Presentazione Giuria XXVII edizione 2009
IL PRESIDENTE
Viene eletto ogni anno, a rotazione, dalla Giuria quando si riunisce per scegliere i vincitori del Premio.
I COMPONENTI
Franca Anselmi Tiberto
Giornalista, componente del Comitato di lettura per case editrici di prestigio internazionale, dal 1974 collabora con la Radio della Svizzera italiana come redattrice, conduttrice e produttrice di programmi culturali e di divulgazione scientifica. Ha realizzato documentari, inchieste, programmi d’intrattenimento, incontri con varie personalità del mondo culturale, scientifico e dello spettacolo. Ha ricevuto importanti riconoscimenti giornalistici. E’ impegnata, inoltre, in varie iniziative internazionali per Paesi emergenti (con Emergency, Fatmo, Nigrizia).
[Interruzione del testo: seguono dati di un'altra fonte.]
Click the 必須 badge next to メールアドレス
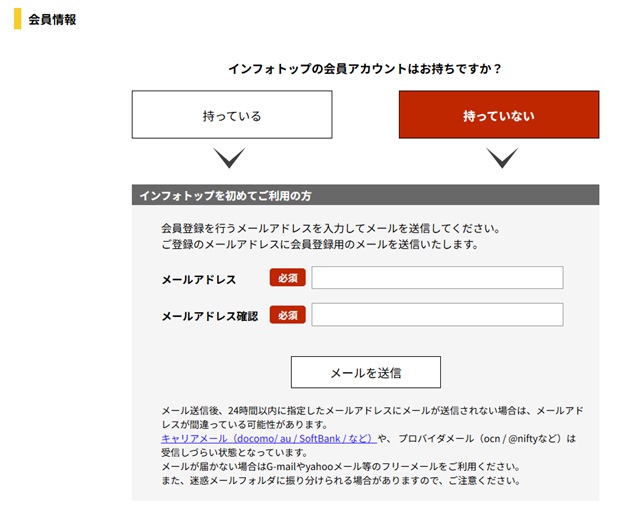This screenshot has height=508, width=622. point(287,278)
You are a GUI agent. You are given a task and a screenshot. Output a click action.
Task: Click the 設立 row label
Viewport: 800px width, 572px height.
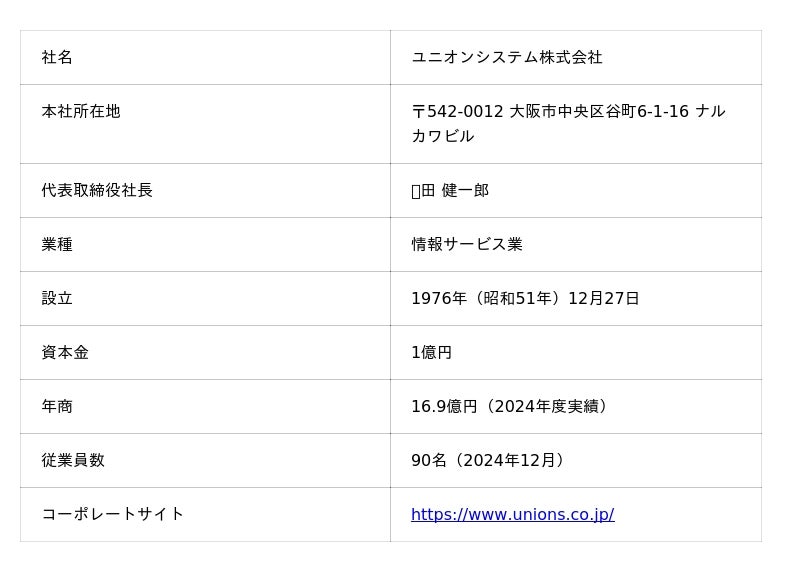click(57, 298)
E’ presidente del PEN (associazione mondiale di poeti, editori, narratori, giornalisti, traduttori, storici ed altre figure impegnate in ambito letterario) della Svizzera italiana e retoromancia.
Margherita Azzi Visentini
Ha cominciato la sua carriera universitaria presso l’ateneo di Padova ed oggi è docente di Storia dell’architettura presso la facoltà di Architettura e Società del Politecnico di Milano, dove tiene anche la supplenza di Storia del giardino e del paesaggio. Si è occupata soprattutto del Palladio, della sua fortuna nel mondo anglosassone e dell’architettura della villa e del giardino in età moderna, con particolare attenzione all’area veneta e alle Isole Borromeo, ma anche delle fonti per lo studio del giardino storico italiano, e della sua fortuna critica. Da circa trent’anni partecipa attivamente – con lezioni, convegni, relazioni e l’organizzazione di mostre – all’attività scientifica nel suo settore in Italia e all’estero. Collabora dal 1972 con il Centro internazionale di studi di Architettura “A. Palladio” (Vicenza) e dal 1998 con la Fondazione Benetton Studi Ricerche (Treviso).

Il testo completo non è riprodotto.